Enhanced Extrapolation-Based Quantum Error Mitigation Using Repetitive Structure in Quantum Algorithms (2507.23314v1)

Abstract: Quantum error mitigation is a crucial technique for suppressing errors especially in noisy intermediate-scale quantum devices, enabling more reliable quantum computation without the overhead of full error correction. Zero-Noise Extrapolation (ZNE), which we mainly consider in this work, is one of prominent quantum error mitigation methods. For algorithms with deep circuits - such as iterative quantum algorithms involving multiple oracle calls - ZNE's effectiveness is significantly degraded under high noise. Extrapolation based on such low-fidelity data often yields inaccurate estimates and requires substantial overhead. In this study, we propose a lightweight, extrapolation-based error mitigation framework tailored for structured quantum algorithms composed of repeating operational blocks. The proposed method characterizes the error of the repeated core operational block, rather than the full algorithm, using shallow circuits. Extrapolation is used to estimate the block fidelity, followed by a reconstruction of the mitigated success probability.

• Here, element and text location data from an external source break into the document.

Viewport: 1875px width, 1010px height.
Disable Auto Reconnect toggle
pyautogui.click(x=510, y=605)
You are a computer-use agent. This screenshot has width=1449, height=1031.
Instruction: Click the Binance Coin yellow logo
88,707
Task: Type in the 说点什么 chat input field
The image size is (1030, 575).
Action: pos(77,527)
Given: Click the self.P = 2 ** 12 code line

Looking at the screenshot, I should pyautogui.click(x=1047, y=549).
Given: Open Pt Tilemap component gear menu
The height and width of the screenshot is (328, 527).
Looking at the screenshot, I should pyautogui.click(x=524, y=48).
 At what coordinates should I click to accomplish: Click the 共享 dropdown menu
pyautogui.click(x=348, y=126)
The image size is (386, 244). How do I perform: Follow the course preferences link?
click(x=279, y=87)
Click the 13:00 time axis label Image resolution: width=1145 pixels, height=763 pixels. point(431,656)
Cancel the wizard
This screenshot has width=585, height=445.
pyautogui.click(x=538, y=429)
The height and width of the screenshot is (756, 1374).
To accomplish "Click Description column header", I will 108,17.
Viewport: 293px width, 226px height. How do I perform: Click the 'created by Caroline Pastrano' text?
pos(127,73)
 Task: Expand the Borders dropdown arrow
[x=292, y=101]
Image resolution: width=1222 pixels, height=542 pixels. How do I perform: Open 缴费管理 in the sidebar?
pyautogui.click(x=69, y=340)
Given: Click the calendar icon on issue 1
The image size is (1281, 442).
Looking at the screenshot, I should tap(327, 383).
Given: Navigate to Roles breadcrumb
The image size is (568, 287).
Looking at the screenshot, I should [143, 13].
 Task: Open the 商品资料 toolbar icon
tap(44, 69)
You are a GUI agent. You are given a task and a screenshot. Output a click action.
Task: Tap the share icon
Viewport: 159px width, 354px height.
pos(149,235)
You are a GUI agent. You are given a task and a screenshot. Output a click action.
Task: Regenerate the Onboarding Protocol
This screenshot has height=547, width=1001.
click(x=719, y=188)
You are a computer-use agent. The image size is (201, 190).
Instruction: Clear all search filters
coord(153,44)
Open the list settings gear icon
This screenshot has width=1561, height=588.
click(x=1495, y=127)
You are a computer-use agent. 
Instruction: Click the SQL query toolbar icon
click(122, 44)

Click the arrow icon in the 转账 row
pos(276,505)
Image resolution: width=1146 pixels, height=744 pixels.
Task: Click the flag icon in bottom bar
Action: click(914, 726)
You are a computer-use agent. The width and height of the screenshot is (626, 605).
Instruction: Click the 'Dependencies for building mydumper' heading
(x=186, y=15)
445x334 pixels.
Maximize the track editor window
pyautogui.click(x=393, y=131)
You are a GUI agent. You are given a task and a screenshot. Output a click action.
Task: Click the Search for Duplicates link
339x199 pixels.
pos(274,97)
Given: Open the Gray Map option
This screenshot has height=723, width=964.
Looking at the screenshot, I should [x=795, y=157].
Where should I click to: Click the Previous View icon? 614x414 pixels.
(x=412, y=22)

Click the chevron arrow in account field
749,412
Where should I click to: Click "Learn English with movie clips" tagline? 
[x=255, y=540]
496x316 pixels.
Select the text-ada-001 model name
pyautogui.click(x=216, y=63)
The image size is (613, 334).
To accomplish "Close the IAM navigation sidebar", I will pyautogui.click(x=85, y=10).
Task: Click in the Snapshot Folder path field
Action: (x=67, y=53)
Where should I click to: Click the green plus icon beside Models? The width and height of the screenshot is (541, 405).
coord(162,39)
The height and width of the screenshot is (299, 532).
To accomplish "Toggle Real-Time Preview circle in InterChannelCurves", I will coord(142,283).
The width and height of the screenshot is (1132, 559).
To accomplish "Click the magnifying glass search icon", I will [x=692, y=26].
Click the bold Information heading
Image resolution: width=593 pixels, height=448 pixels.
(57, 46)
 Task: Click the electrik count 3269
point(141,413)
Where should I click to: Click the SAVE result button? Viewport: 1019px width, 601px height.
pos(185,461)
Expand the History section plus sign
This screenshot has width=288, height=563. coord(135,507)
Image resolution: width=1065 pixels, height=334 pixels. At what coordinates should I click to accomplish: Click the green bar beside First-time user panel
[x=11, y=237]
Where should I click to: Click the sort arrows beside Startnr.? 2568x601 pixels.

We validate our method via simulations of the 6-qubit Grover's algorithm on IBM's Aer simulator, then further evaluating it on the real 127-qubit IBM Quantum system based on Eagle r3 under a physical noise environment. Our results, particularly those from Aer simulator, demonstrate that the core block's error follows a highly consistent exponential decay. This allows our technique to achieve robust error mitigation, overcoming the limitations of conventional ZNE which is often compromised by statistically unreliable data from near-random behavior under heavy noise. In low-noise conditions, our method approaches theoretical success probability, outperforms ZNE. In high-noise conditions, ZNE fails to mitigate errors due to overfitting of its extrapolation data, whereas our method achieves over a 20% higher success probability.